The KPI’s must reflect on the goals of the organization, must be key to its success and must be measurable. KPIs are long term focus. KPIs also measure the performance by comparing results against standards or with other organizations in the same industry. This is useful for the organizations to recognize the areas that require further improvements and also to bridge the gap between the current and the desired level of performances.
The method to develop key performance indicators
In the rapid changing business environment, it is crucial to identify the most important factors that affect on the business performances. In order to select the most essential factors for the success of the business it is important to get the support of the employees, suppliers and the customers.

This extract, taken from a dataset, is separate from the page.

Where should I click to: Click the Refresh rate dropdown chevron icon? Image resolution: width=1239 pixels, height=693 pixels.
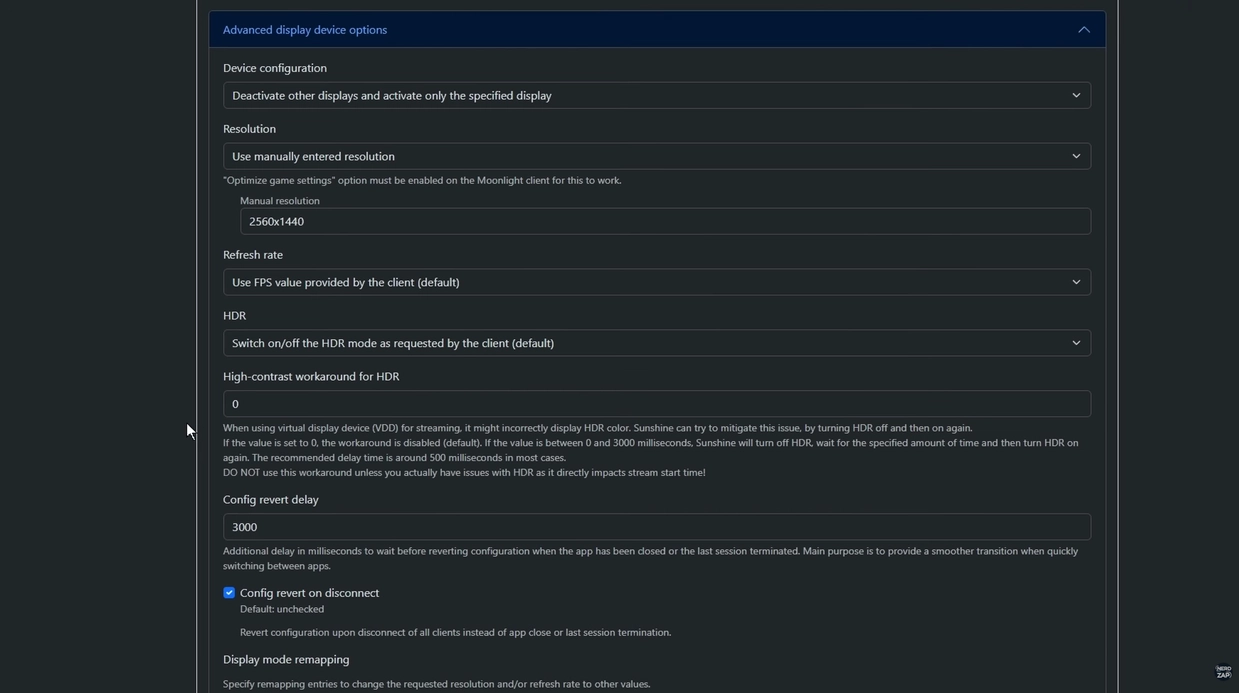click(1076, 283)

This process can be explained in few steps as follows:
Step 1
Initially, it is necessary to identify the expected results of the organization. Therefore, establish clear goals that reflect the vision in various areas of the company such as asset management, revenue and profit, etc. Review the business goals of the organization, and apply these to the desired results. The expected result needs to be more specific. For an example, a company that is making $20 million worth sales within a year might want to set a goal of $25 million sales within a year. The goal of achieving sales revenue worth of $25 million is more specific.
Step 2
Cascade the goals into specific objectives. Establish the requirements and activities that are necessary to achieve those objectives. Prepare a flow chart to map the processes required to reach the set goals.
Step 3
Identify the current progress level of the company. Key performance indicators work alongside specific company activities. Therefore, when developing indicators for future activities require an understanding of what has already occurred or is in the process of occurring. If the company has a goal of making sales worth of $25 million a year and is currently making $20 million sales within a year, the company is achieved 80% of its goal.
Step 4
Determine the percentage of change that has occurred within each area of review. This will enable to create more effective goals for the future. Finally, it is necessary to establish the frequency of reviewing these indicators.
Key points
• KPIs are used to measure the performance of a business organization.
• KPIs differ according to the goals of the organizations.
• KPIs can be categorized into sales KPI, marketing KPIs, financial KPIs, etc.
• KPIs must be SMART; specific, measurable, achievable, related and time bound.
• KPIs are used to reduce the gap of the current performance level and the desired performance level of the organization.